_What the task asks_: Set the entries down once more, exactly as they are worded.

_Task input_:
- Opening Delimiter -

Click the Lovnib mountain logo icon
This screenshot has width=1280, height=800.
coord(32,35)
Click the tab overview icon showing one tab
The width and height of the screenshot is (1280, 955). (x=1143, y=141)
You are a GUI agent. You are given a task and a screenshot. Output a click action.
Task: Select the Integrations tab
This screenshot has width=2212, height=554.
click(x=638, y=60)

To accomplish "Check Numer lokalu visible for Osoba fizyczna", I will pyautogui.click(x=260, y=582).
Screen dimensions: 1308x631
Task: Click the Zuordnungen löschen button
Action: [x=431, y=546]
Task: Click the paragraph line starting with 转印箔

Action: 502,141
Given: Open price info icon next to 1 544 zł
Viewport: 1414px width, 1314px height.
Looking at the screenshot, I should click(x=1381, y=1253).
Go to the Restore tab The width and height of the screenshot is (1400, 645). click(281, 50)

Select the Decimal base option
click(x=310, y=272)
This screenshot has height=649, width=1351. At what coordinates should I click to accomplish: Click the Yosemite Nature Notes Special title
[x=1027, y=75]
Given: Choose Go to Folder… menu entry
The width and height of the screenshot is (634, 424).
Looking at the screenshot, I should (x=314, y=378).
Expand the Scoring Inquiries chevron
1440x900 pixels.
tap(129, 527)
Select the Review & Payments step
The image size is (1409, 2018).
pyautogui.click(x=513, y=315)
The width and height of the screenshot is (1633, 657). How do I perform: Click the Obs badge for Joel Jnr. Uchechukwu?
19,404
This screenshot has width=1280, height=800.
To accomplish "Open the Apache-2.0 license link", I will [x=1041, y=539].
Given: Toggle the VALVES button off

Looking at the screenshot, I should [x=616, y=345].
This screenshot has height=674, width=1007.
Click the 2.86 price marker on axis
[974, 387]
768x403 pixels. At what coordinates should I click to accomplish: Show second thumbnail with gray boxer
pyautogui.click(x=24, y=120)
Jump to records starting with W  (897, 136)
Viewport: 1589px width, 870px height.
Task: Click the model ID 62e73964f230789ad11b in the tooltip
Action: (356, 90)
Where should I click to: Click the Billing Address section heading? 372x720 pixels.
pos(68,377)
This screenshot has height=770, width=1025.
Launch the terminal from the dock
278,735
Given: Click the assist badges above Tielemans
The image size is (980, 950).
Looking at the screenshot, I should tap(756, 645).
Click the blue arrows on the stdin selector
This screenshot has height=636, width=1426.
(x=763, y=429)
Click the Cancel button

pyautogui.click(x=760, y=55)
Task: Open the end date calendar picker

- Closing Delimiter -

_Result_:
Click the Lovnib mountain logo icon
This screenshot has width=1280, height=800.
coord(32,35)
Click the tab overview icon showing one tab
The width and height of the screenshot is (1280, 955). (x=1143, y=141)
You are a GUI agent. You are given a task and a screenshot. Output a click action.
Task: Select the Integrations tab
This screenshot has width=2212, height=554.
click(x=638, y=60)

To accomplish "Check Numer lokalu visible for Osoba fizyczna", I will pyautogui.click(x=260, y=582).
Screen dimensions: 1308x631
Task: Click the Zuordnungen löschen button
Action: [x=431, y=546]
Task: Click the paragraph line starting with 转印箔

Action: 502,141
Given: Open price info icon next to 1 544 zł
Viewport: 1414px width, 1314px height.
Looking at the screenshot, I should click(x=1381, y=1253).
Go to the Restore tab The width and height of the screenshot is (1400, 645). click(281, 50)

Select the Decimal base option
click(x=310, y=272)
This screenshot has height=649, width=1351. At what coordinates should I click to accomplish: Click the Yosemite Nature Notes Special title
[x=1027, y=75]
Given: Choose Go to Folder… menu entry
The width and height of the screenshot is (634, 424).
Looking at the screenshot, I should (x=314, y=378).
Expand the Scoring Inquiries chevron
1440x900 pixels.
tap(129, 527)
Select the Review & Payments step
The image size is (1409, 2018).
pyautogui.click(x=513, y=315)
The width and height of the screenshot is (1633, 657). How do I perform: Click the Obs badge for Joel Jnr. Uchechukwu?
19,404
This screenshot has width=1280, height=800.
To accomplish "Open the Apache-2.0 license link", I will [x=1041, y=539].
Given: Toggle the VALVES button off

Looking at the screenshot, I should [x=616, y=345].
This screenshot has height=674, width=1007.
Click the 2.86 price marker on axis
[974, 387]
768x403 pixels. At what coordinates should I click to accomplish: Show second thumbnail with gray boxer
pyautogui.click(x=24, y=120)
Jump to records starting with W  (897, 136)
Viewport: 1589px width, 870px height.
Task: Click the model ID 62e73964f230789ad11b in the tooltip
Action: (356, 90)
Where should I click to: Click the Billing Address section heading? 372x720 pixels.
pos(68,377)
This screenshot has height=770, width=1025.
Launch the terminal from the dock
278,735
Given: Click the assist badges above Tielemans
The image size is (980, 950).
Looking at the screenshot, I should tap(756, 645).
Click the blue arrows on the stdin selector
This screenshot has height=636, width=1426.
(x=763, y=429)
Click the Cancel button

pyautogui.click(x=760, y=55)
Task: Open the end date calendar picker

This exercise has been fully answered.